A este grupo responsabiliza del secuestro de su hija Elizabeth Olguín Vargas ocurrido en el 2009, y debido a ello la CIDH recomendó al Estado mexicano que brindara la protección a las dos mujeres, pero según Vargas Barrera y Olguín Vargas estas medidas no se han cumplido.
“Por lo que emplazamos al gobierno del estado a que cumpla con los acuerdos que realizamos el 30 de octubre del 2012 y remueva de inmediato los factores de riesgo, como lo solicitó la CIDH y también se dé cumplimiento a la minuta de acuerdos del 22 de abril del 2013, en caso contrario, el 6 de mayo iniciaremos una huelga de hambre, la cual no levantaremos hasta que se den cumplimiento a los acuerdos realizados”, dice un documento que entregaron las dos mujeres a los medios de comunicación.

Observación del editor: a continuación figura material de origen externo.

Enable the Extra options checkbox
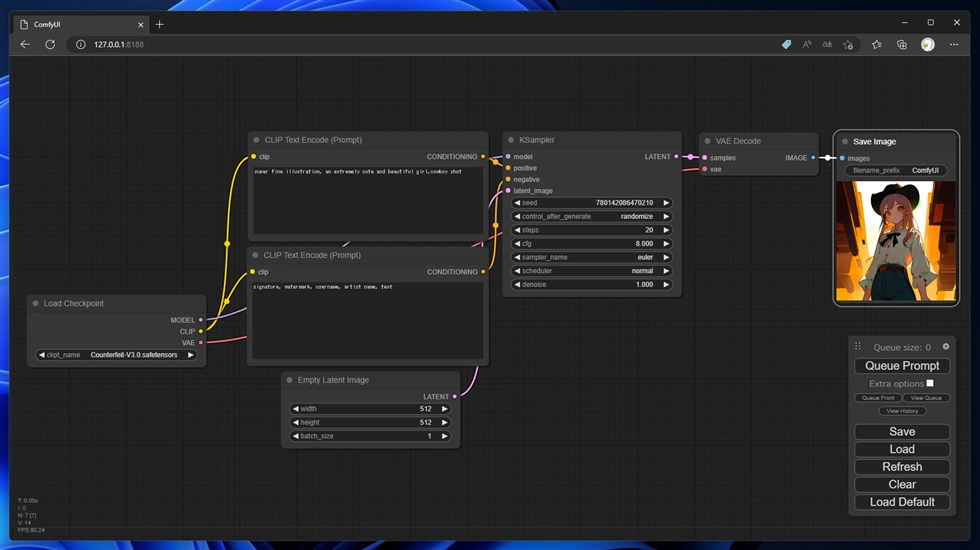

En el comunicado responsabilizan al gobernador Aguirre Rivero de la seguridad e integridad física de ambas “y de nuestra familia”.
Vargas Barrera informó que de instalar su huelga de hambre el 6 de mayo estaría en condiciones de dar a conocer los nombres de quienes integran este grupo político y de funcionarios que la han venido hostigando y amenazando, a partir de que denunció por pensión alimenticia a su ex pareja y hoy finado José Rubén Robles Catalán, quien fingió como secretario de Gobierno y procurador de Justicia en el gobierno estatal, hace más de 20 años.